# [SHORT TASK]
Reproduce the data verbatim from its first line through the line containing "Action: [575, 212]", including both of those lines.

○ ○ ○

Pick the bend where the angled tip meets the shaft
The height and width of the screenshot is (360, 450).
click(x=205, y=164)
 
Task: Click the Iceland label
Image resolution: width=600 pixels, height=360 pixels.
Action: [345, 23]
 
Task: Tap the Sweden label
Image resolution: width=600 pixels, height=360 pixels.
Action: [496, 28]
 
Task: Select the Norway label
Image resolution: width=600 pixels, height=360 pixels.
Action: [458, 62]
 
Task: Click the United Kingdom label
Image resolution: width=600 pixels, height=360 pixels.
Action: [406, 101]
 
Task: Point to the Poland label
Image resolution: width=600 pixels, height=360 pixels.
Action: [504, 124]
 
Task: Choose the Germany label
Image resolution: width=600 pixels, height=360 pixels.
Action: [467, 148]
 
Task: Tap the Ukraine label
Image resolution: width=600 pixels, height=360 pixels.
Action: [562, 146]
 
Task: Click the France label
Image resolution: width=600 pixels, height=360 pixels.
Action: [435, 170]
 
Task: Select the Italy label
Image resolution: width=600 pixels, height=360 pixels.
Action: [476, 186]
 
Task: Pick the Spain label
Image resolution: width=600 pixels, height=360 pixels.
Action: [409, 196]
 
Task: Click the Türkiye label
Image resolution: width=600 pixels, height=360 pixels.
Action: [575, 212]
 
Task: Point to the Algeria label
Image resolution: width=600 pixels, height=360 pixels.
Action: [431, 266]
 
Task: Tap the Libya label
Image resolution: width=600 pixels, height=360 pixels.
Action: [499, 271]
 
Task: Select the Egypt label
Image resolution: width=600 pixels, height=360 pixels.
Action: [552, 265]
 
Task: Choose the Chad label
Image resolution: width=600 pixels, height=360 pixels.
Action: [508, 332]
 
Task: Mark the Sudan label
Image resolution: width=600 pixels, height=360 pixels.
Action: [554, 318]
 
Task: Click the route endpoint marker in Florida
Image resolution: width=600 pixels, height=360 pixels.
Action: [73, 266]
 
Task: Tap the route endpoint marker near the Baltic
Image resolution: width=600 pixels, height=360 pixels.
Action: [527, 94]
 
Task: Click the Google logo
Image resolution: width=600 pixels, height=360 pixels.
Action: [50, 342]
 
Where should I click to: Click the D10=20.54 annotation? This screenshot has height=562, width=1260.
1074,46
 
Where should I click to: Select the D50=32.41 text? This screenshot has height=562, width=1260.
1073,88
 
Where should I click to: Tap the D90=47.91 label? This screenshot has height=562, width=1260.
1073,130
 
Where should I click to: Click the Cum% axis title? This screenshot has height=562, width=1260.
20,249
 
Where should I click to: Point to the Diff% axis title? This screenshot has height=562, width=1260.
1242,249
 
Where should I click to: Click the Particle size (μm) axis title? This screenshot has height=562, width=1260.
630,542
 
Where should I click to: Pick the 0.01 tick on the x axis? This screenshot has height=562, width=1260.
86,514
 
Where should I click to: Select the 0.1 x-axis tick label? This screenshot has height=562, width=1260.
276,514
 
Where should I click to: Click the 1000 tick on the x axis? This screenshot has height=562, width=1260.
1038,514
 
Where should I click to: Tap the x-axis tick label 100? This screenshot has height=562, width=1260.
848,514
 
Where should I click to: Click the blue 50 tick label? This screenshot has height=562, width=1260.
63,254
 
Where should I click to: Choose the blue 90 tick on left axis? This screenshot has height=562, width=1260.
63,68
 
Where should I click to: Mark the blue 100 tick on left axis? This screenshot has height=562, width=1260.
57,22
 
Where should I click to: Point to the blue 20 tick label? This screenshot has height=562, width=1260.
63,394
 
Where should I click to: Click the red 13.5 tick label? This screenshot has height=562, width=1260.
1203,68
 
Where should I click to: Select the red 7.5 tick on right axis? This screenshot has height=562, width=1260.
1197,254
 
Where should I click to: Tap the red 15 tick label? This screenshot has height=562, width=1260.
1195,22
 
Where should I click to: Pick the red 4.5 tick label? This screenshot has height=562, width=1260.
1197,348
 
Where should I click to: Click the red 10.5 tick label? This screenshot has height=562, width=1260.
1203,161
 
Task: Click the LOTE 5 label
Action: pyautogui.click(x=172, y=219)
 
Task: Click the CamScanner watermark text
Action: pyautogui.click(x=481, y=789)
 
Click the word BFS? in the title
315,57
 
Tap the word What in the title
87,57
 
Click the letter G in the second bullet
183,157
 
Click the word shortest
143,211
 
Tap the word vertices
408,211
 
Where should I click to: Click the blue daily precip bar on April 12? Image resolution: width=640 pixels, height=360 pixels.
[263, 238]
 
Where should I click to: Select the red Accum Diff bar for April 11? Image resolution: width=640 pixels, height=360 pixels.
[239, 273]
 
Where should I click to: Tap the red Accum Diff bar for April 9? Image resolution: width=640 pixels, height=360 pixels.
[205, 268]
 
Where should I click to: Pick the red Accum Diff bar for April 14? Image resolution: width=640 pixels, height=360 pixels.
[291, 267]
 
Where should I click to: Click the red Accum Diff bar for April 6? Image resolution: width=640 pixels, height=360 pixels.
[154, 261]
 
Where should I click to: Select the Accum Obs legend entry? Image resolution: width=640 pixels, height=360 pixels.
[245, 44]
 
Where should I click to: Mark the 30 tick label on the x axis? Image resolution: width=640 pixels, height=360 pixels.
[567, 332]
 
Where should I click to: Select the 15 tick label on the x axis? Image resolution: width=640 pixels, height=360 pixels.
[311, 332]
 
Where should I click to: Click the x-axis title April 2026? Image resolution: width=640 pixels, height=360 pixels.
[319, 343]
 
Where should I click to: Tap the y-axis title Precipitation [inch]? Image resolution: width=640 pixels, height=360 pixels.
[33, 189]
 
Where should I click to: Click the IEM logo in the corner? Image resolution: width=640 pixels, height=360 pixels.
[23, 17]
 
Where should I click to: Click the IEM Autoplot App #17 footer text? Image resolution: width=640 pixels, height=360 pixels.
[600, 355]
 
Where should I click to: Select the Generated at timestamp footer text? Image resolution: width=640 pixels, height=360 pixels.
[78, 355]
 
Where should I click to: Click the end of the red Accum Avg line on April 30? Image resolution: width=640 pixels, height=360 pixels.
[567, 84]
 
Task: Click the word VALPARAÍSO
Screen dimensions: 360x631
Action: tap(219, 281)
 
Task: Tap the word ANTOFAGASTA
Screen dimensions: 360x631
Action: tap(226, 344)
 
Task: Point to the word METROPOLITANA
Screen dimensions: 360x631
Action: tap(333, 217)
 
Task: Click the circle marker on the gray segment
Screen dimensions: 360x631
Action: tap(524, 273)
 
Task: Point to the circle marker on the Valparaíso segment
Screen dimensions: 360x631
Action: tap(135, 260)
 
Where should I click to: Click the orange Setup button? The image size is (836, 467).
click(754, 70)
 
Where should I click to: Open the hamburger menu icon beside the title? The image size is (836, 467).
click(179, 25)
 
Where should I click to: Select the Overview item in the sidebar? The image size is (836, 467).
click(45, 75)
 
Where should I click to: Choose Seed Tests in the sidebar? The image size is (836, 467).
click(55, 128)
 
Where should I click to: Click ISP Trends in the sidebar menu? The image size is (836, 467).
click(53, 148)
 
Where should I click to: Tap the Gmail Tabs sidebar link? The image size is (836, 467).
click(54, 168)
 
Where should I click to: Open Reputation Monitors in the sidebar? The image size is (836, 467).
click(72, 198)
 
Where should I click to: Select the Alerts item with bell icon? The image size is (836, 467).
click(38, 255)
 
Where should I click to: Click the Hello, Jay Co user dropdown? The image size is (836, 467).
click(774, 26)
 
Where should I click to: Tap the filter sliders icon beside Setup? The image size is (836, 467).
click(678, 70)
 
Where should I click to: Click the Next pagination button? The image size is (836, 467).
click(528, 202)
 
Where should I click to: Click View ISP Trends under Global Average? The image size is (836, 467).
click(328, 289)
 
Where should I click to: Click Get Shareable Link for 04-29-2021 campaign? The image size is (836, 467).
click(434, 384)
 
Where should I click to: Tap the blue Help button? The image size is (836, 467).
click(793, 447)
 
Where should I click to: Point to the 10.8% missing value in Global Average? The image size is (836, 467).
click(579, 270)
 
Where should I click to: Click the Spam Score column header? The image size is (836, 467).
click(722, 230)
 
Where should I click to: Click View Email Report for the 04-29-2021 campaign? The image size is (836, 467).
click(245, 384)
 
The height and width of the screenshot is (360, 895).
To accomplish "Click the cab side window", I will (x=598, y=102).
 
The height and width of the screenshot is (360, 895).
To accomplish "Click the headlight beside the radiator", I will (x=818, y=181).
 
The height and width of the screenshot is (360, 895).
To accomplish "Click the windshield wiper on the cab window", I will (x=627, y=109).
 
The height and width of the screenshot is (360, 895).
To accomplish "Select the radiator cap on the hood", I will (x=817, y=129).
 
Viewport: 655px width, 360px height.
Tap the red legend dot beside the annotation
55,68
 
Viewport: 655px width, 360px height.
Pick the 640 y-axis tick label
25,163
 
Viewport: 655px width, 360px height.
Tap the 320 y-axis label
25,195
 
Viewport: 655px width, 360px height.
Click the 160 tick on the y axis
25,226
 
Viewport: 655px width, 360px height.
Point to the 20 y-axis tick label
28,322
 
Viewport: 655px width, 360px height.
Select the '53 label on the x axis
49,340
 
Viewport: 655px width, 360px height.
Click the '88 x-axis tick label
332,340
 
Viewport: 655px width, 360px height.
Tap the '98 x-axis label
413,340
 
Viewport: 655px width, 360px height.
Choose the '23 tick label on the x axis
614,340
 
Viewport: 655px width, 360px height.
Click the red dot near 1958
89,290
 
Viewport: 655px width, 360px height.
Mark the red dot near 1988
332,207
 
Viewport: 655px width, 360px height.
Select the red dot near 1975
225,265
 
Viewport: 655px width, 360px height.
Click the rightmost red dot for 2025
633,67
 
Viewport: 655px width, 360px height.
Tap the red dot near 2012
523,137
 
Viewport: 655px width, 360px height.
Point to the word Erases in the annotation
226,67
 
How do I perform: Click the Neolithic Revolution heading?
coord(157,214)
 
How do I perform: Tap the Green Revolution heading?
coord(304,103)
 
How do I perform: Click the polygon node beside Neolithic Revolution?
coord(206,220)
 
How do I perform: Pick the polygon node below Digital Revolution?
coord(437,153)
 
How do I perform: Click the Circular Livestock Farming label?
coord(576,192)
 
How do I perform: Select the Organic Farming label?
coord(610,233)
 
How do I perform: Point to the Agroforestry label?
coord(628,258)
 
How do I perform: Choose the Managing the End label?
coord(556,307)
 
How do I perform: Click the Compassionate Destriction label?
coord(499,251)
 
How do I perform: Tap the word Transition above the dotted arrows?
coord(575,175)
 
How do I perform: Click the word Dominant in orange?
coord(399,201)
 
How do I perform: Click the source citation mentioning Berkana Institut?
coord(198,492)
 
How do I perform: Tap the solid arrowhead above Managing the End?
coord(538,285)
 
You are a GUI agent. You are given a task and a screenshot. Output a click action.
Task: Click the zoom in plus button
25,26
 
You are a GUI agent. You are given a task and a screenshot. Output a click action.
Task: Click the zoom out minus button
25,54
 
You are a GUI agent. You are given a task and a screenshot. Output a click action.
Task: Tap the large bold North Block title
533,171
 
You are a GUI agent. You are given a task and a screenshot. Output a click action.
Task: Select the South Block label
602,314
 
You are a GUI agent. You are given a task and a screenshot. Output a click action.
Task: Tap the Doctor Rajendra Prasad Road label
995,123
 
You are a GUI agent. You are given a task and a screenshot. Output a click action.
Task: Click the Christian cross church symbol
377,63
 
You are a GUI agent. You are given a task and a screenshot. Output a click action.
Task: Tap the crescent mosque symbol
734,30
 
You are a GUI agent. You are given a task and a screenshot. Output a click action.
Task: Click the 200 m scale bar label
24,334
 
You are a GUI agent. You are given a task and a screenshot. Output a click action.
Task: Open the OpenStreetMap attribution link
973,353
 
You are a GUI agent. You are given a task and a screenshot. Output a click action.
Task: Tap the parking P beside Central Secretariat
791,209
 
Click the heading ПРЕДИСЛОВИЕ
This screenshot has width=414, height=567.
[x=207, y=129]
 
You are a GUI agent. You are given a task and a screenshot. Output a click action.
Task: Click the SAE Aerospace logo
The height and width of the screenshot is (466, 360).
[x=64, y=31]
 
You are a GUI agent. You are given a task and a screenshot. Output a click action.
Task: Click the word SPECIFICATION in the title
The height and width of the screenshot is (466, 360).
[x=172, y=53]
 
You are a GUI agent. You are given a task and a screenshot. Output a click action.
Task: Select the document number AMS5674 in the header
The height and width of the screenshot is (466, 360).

○ ○ ○

# [WRITTEN RESPONSE]
Pick the bend where the angled tip meets the shaft
The height and width of the screenshot is (360, 450).
click(x=205, y=164)
 
Task: Click the Iceland label
Image resolution: width=600 pixels, height=360 pixels.
Action: [345, 23]
 
Task: Tap the Sweden label
Image resolution: width=600 pixels, height=360 pixels.
Action: [496, 28]
 
Task: Select the Norway label
Image resolution: width=600 pixels, height=360 pixels.
Action: [458, 62]
 
Task: Click the United Kingdom label
Image resolution: width=600 pixels, height=360 pixels.
Action: [406, 101]
 
Task: Point to the Poland label
Image resolution: width=600 pixels, height=360 pixels.
Action: [504, 124]
 
Task: Choose the Germany label
Image resolution: width=600 pixels, height=360 pixels.
Action: [467, 148]
 
Task: Tap the Ukraine label
Image resolution: width=600 pixels, height=360 pixels.
Action: [562, 146]
 
Task: Click the France label
Image resolution: width=600 pixels, height=360 pixels.
Action: [435, 170]
 
Task: Select the Italy label
Image resolution: width=600 pixels, height=360 pixels.
Action: [476, 186]
 
Task: Pick the Spain label
Image resolution: width=600 pixels, height=360 pixels.
Action: [409, 196]
 
Task: Click the Türkiye label
Image resolution: width=600 pixels, height=360 pixels.
Action: [575, 212]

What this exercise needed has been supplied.